The Master shook his head. “The world will run as it ran before. Dear sirs, talk is still not cheap. And there will be other duties to which we must attend.”
One man made to strike him and, out of habit, the Master tried to whisper it away. The fist struck him hard, then another and another.
But none of these men where used to fighting. I pulled them from my poor Master and pushed them from the house. I knew how to fight.
The Master looked at me with a new respect. “You’ll have to teach me that,” he said.

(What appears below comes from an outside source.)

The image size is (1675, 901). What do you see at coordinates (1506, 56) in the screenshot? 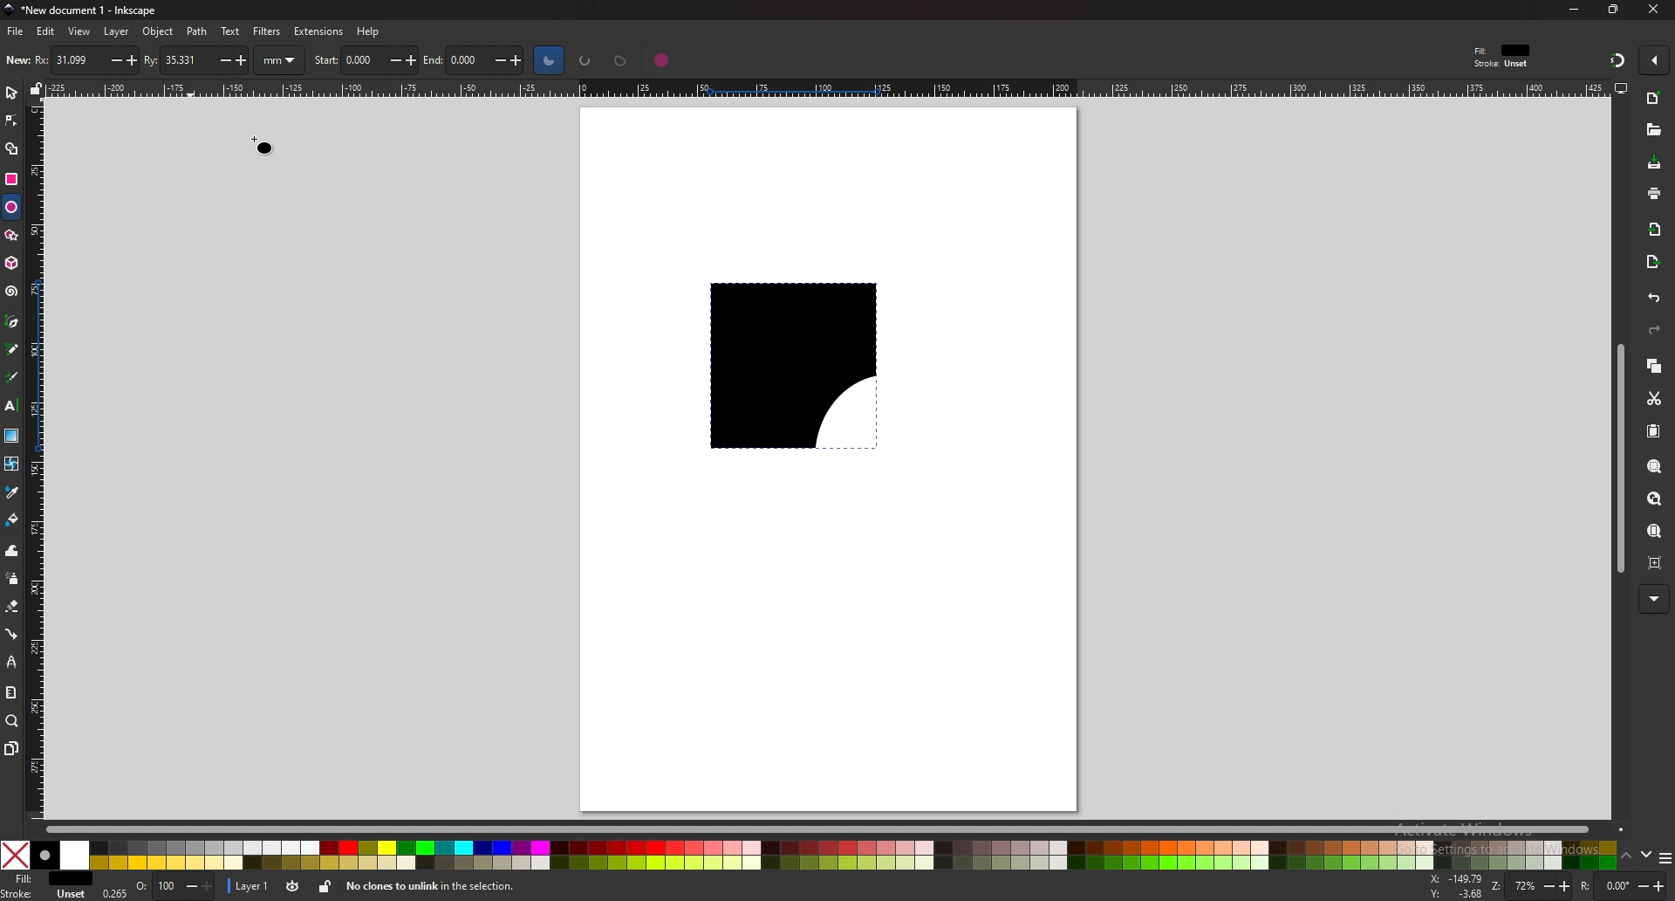
I see `style` at bounding box center [1506, 56].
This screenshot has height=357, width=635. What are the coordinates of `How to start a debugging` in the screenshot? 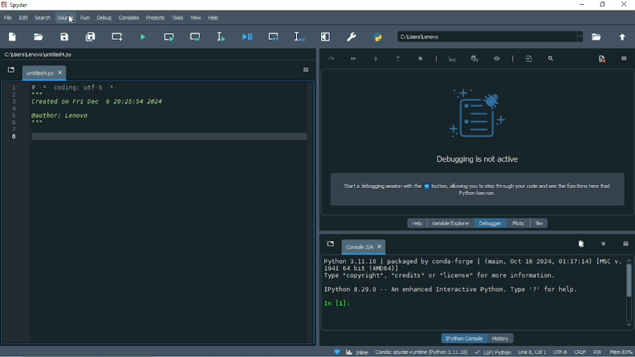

“With pleasure,” I said, thinking of the occasional bloody nose I might administer myself, still smarting over Death’s visit to the house.
Hoarse and bleeding, and with me to hold him up, he took his carriage along the thoroughfare and down to her residence.
“The World is ruined,” he whispered.
And all the way I sat and watched this world remade, this sticks and stones world, where words could sting but no longer hurt. This world where tongues might wag again now the Grammar was gone.
“The World is ruined,” he whispered again.
But it was not.
He struck his hand against the door, his knuckles bleeding. The sound so feeble because he was so feeble, but still someone came to the door, then led him in to the Lady’s drawing room.
And when she entered, the room lit up with a magic that was beyond words, doubly beyond words now. At the sight of him, her eyes widened, and she hurried to his side.
“It is done,” he said, hoarse and broken. She rubbed his face and my master winced.
“Come outside,” he said. “Into the garden.”
We all did.
“Can’t you feel it?” he said.
“Feel what?” the lady asked.
“The Bottle Grande - the air the soil - it’s no longer listening.”
I smiled. He was right, everything was as it was, but indifferent. The world did not strain to hear, nor hang upon our every word, it just was.
“You did this for me?”
“And you alone,” he said. “All done because I love you, love you more than words can ever express. And because of such a love I have bound this world up, imprisoned it. Oh, but I am a fool.”
“Fool you are, but you have not bound up this world just freed it, as you have freed my heart,” the Lady said, and clutched his hands close to her breast.
“Freed it? I do not see what you mean…”
“Would you just shut up,” the Lady said, “and kiss me.”
And that, words fled, is what my Master did.